バブル景気の継続と崩壊

 

われわれ日本人は、あのバブル景気の時代に何を得て、何を失ったのか?

1980年代のあのころの活気は、今はもうない。90年代初頭のバブル崩壊とともに時代の景気状況は一変したのかもしれない。

1950年代の高校大学出の初任給は、おおよそ1万円くらいだった。それが60年代には3万円くらいになり、70年代には10万円くらいまで跳ね上がり、80年代になると20万円前後になった。それが高度経済成長の時代だったわけだが、90年代に入ってバブル崩壊が起き、その後の30年はもう、ほとんど増えていない。今の60歳のお父さんの若いころの初任給と息子の今の初任給がほとんど同じであるらしい。30年間のデフレ状況が続いているということで、バブル景気までのあのころとはまるで違う時代状況になっている。違うのだが、しかし、今なおバブル景気のままで生きている者たちもいて、下層の者たちの資産がどんどんそこに吸い上げられてゆくような社会の構造になっている。社会全体の景気は悪くなったが、消費税増税や非正規雇用の増加や高所得者の優遇税制等々によって、富裕層においては今なおバブル景気が続いている。

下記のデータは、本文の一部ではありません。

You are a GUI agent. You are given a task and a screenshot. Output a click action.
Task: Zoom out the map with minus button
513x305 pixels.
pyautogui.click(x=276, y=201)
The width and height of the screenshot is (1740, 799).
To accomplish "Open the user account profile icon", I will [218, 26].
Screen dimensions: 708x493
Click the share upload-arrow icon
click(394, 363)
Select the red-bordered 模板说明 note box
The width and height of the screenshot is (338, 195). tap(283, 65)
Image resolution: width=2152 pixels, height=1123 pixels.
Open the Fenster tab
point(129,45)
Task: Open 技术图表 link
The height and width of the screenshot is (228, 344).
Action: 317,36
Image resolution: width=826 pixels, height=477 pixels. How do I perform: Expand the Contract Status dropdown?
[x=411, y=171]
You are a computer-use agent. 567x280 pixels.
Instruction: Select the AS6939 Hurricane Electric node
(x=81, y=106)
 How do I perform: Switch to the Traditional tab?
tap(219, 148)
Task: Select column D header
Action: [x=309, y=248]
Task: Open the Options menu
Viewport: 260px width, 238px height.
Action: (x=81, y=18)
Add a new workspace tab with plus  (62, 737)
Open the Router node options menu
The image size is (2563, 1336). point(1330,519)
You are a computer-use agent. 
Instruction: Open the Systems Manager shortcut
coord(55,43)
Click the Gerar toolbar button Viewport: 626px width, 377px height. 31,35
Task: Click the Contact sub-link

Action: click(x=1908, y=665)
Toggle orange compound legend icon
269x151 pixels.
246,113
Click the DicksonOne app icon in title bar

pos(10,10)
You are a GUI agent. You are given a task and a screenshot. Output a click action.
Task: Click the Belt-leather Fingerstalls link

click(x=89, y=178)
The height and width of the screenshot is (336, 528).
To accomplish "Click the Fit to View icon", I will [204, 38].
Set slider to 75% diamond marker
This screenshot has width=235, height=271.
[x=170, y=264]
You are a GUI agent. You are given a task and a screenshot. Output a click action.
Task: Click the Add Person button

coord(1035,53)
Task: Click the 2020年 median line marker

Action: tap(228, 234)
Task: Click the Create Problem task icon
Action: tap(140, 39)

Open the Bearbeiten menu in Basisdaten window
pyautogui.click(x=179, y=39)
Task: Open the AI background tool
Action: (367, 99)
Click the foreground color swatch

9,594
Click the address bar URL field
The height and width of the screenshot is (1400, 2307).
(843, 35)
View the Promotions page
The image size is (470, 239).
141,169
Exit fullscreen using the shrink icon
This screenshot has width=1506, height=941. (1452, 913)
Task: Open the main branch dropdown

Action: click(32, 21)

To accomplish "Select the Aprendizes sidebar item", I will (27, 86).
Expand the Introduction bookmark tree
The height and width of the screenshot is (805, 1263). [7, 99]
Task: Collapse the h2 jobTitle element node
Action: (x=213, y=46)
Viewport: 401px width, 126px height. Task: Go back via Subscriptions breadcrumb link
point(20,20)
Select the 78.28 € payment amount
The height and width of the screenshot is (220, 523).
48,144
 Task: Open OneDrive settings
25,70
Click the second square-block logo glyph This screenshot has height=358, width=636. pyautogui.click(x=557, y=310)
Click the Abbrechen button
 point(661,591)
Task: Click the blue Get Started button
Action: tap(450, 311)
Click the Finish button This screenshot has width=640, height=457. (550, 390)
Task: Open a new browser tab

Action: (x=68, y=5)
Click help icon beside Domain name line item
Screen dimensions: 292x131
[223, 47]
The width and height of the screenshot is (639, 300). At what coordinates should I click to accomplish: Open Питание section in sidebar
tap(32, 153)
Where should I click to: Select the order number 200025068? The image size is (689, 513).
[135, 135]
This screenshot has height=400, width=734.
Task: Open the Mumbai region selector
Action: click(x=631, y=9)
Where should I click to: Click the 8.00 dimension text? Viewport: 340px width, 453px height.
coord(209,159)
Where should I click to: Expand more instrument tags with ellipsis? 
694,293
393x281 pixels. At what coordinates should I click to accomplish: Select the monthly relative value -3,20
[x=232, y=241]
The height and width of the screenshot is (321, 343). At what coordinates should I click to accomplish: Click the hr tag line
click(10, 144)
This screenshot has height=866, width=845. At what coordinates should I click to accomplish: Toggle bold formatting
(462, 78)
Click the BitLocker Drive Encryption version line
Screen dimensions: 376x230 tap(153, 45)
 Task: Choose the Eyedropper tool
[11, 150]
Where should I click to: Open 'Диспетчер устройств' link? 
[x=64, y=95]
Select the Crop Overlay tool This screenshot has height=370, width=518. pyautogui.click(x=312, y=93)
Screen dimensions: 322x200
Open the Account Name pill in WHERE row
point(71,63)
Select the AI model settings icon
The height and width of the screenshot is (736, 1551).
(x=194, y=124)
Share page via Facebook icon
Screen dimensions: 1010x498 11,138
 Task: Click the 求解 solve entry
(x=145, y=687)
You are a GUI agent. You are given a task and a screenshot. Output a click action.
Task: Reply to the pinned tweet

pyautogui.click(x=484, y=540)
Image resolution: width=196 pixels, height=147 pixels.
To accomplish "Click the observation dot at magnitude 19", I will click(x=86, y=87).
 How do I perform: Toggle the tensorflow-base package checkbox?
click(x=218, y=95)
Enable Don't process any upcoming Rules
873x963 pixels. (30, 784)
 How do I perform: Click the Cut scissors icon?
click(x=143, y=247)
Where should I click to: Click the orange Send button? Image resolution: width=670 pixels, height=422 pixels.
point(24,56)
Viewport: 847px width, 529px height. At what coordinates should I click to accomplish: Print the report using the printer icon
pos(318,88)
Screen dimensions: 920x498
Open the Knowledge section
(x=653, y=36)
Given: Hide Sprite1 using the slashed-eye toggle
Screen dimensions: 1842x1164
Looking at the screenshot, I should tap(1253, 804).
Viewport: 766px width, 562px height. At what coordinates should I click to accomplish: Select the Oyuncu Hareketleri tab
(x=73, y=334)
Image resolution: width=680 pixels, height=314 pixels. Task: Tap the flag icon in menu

富裕層であることが悪だということもないが、権力者と資本家が結託して徹底的に貧しい者たちから搾り尽くして平気でいられるその心や社会状況は「病んでいる」としかいいようがない。

たとえば、「生き延びる」ことや「所有権を守る(追求する)」ことが正義であると合意されている社会になれば、富裕層というポジションを守ろうとしたり、より富裕になろうとすることは正義であるし、貧困層から搾り取ることだって平気になってしまう。

人は、「正義」の名のもとに戦争や人殺しだってしてしまうのだもの、貧乏人から搾り取るくらいなんの後ろめたさもない。貧乏人を殺すわけではない。貧乏人が勝手に死んでゆくだけのこと。

 

 

バブル崩壊以後の貧乏人にとってのこの30年は悪夢のような年月だったはずだが、因果なことに人々はあまり骨身にしみていない。というか、自分が貧乏であるのは国の政治のせいだとは思っていない。

政治に無関心であるのはこの国の伝統だ。また、どんな運命でも受け入れてしまうのは、普遍的な人間性である。そのようにして国の政治はかんたんには変わらないのだが、何かのはずみであっさりと変わったりもする。何しろ民主主義なのだから、2019年のときのように政治に無関心な者たちが投票行動を起こせば、あっさり政権が交代してしまう。

そしてあのときの民主党支持は、自民党に対する幻滅とセットになっていた。

ときめく心は、幻滅する心でもある。民衆社会はときめく心の上に成り立っているからこそ「嫌われ者」が生まれてしまうし、そのようにして権力社会に幻滅してもいる。

現在のこの国の総理大臣は、人から幻滅され嫌われながら生きてきた典型であるし、そういう者たちが寄り集まって権力社会を構成している。だから彼らは、執拗にマスコミや民衆に対する言論規制を仕掛けてくる。普通にしていれば人から幻滅され嫌われてしまう者たちだもの、それはもう彼らの本能的な処世術なのだ。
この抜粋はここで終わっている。